Attention, danger! Les images peuvent mentir, elles sont manipulables et la télévision ne se gêne pas pour leur faire dire n'importe quoi. Voilà globalement le propos, connu pour ne pas dire rabâché, que se charge de tenir The Frame, la dernière trouvaille japonaise du distributeur Trigon Films.

Adapté d'un roman de Hisashi Nozawa, le film porte un regard acerbe sur le monde de l'information télévisée. Un univers familier pour Satoshi Isaka dont c'est ici le troisième long métrage. En effet, le cinéaste japonais, né en 1960 à Tokyo, a travaillé pendant quatre années pour différentes chaînes nippones avant de réaliser son premier film de fiction, Focus (1997), qui évoquait déjà le milieu cathodique. Avec The Frame, Isaka puise à nouveau son inspiration dans son expérience personnelle et suit l'histoire de Yoko Endo, monteuse pour l'émission d'actualités très agressive et populaire d'une chaîne privée. Son dévouement professionnel exacerbé lui vaut une confiance aveugle de la part de ses employeurs et c'est à peine si elle arrive encore à consacrer du temps à son enfant, élevé par son ex-mari. Lorsqu'un mystérieux délateur vient lui soumettre un document vidéo, la jeune femme voit avec excitation la matière d'un sujet croustillant.

Bientôt diffusé, le reportage fait croire à la culpabilité d'un homme, Aso, sur la seule base d'un sourire équivoque que Yoko n'hésite pas à interpréter dans son montage spéculatif. Désigné comme un meurtrier, Aso parvient sans peine à démontrer son innocence. Mais le mal est fait et sa vie est brisée par l'accusation infondée. Dès lors, il se venge en harcelant Yoko, qui découvre parallèlement qu'elle a été manipulée par le mystérieux délateur.

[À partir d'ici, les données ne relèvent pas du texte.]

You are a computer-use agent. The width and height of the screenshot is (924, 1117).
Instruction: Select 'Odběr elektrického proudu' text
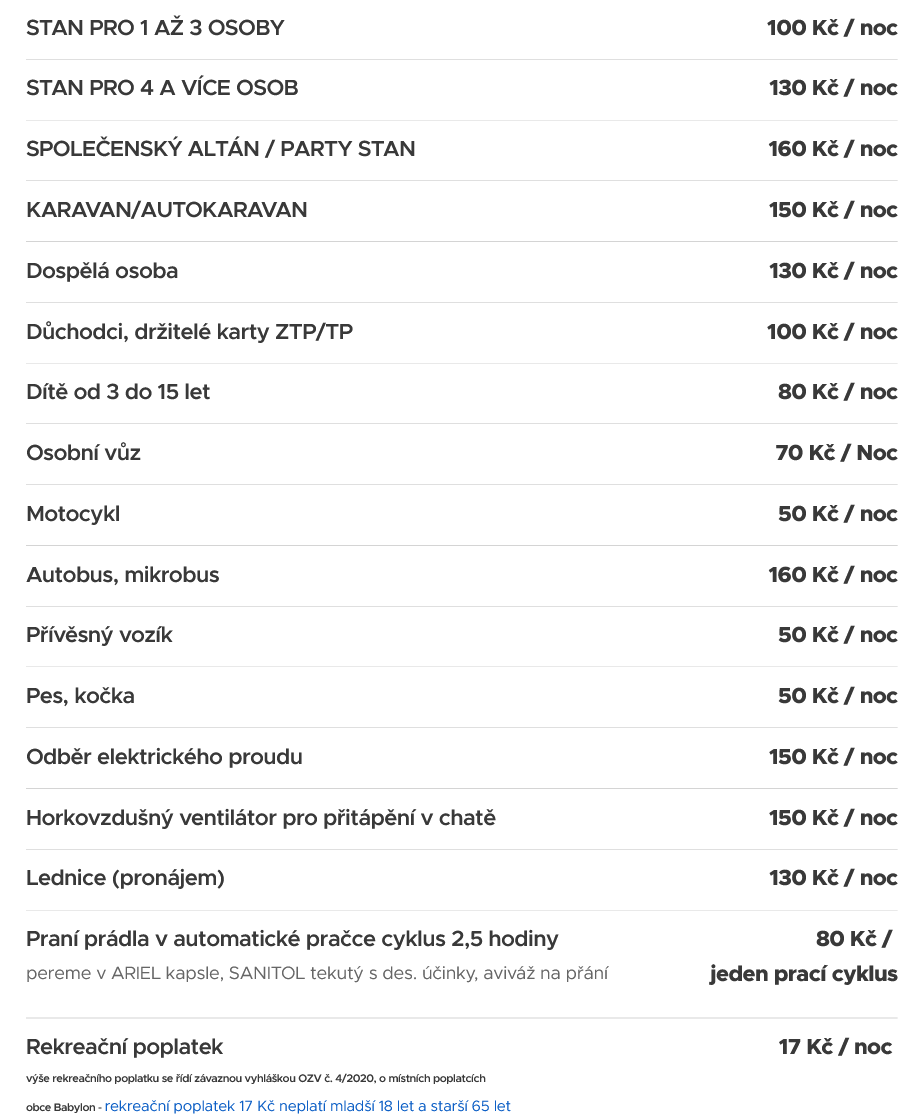[164, 757]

Traité comme un véritable thriller, The Frame (qui signifie à la fois l'image, le cadre et le piège) ne manque pas d'efficacité. Le film avance comme un piège qui se referme lentement sur son personnage principal et installe une atmosphère oppressante, voire angoissante. On se laisse alors volontiers prendre au jeu, même si les règles sont déjà bien intégrées par tout spectateur un minimum familiarisé avec le suspense hitchcockien.

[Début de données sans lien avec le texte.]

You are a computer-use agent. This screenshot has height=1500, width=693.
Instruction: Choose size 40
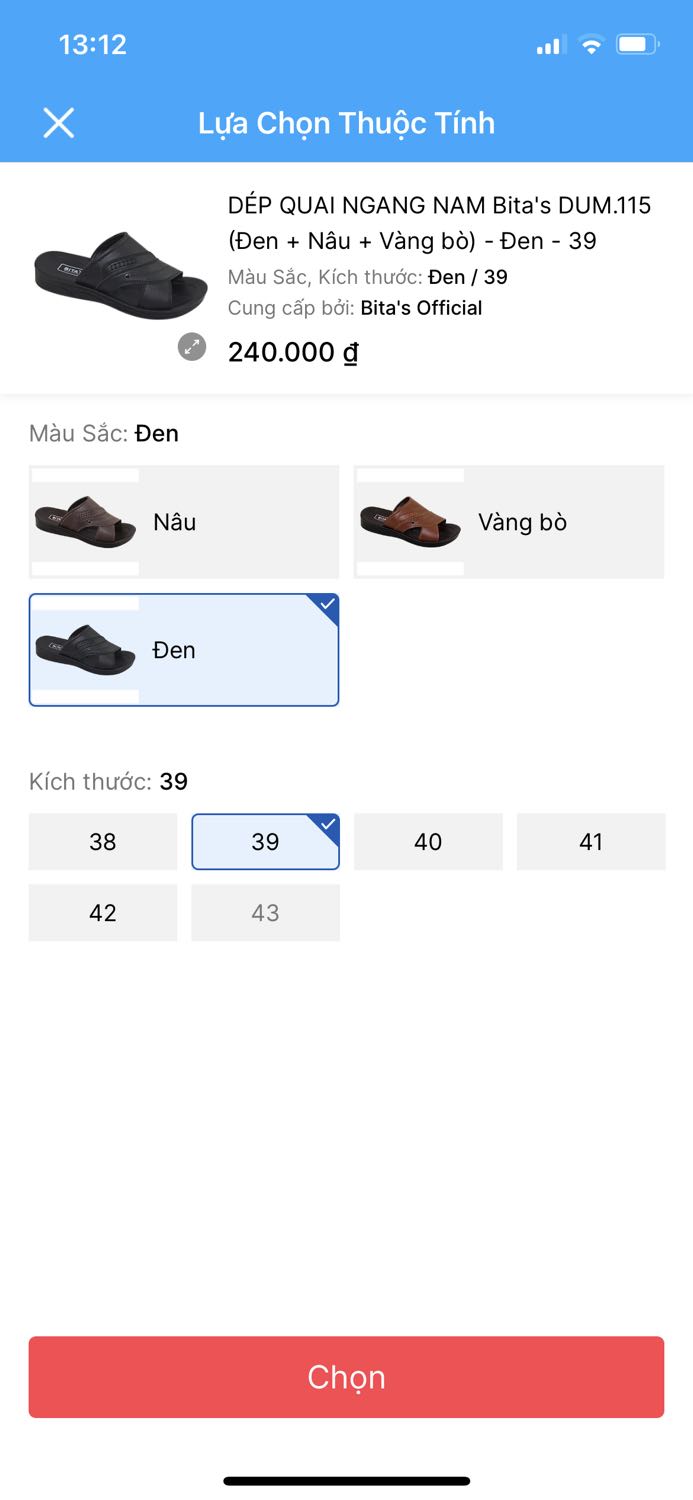(x=428, y=842)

Posant la question de la responsabilité qu'entraîne la manipulation des images, le film dénonce la crédulité du public vis-à-vis des informations ainsi que le manque d'éthique pratiquée par la télévision. L'énoncé du propos est clair. C'est sur son développement que les réserves se portent. En effet, Satoshi Isaka s'applique un peu trop à vouloir démontrer une thèse dont les différents points manquent singulièrement d'originalité.

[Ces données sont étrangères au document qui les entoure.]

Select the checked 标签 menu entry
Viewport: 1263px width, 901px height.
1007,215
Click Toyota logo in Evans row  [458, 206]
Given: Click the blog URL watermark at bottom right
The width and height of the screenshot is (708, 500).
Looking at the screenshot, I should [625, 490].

Avant tout réaliste, sa mise en scène s'en ressent et reste globalement dans la distance confortable de l'objectivité, se refusant à manipuler de manière conséquente le spectateur. Ainsi, le propos du film, pourtant focalisé sur la relativité de la perception des images, ne contamine que rarement sa forme. C'est sur ce point fondamental que Satoshi Isaka se différencie d'un Brian De Palma (Snake Eyes, Body Double, Mission: Impossible), dont les œuvres sont toujours des expériences du regard, jouant sans cesse avec le statut du spectateur.

Plus inspiré lorsqu'il s'agit de montrer la paranoïa grandissante de Yoko, dont les faits et gestes quotidiens sont filmés par un mystérieux vidéaste qui lui envoie ensuite ses cassettes, Isaka trouve une manière intéressante de confronter son personnage à la profonde vacuité de son existence.

Par le biais de ces images volées, Yoko se voit dépossédée de toute intimité et se retrouve dans une position d'impuissance assez terrifiante, ce qui n'est pas sans rappeler l'extraordinaire Conversation secrète de Coppola.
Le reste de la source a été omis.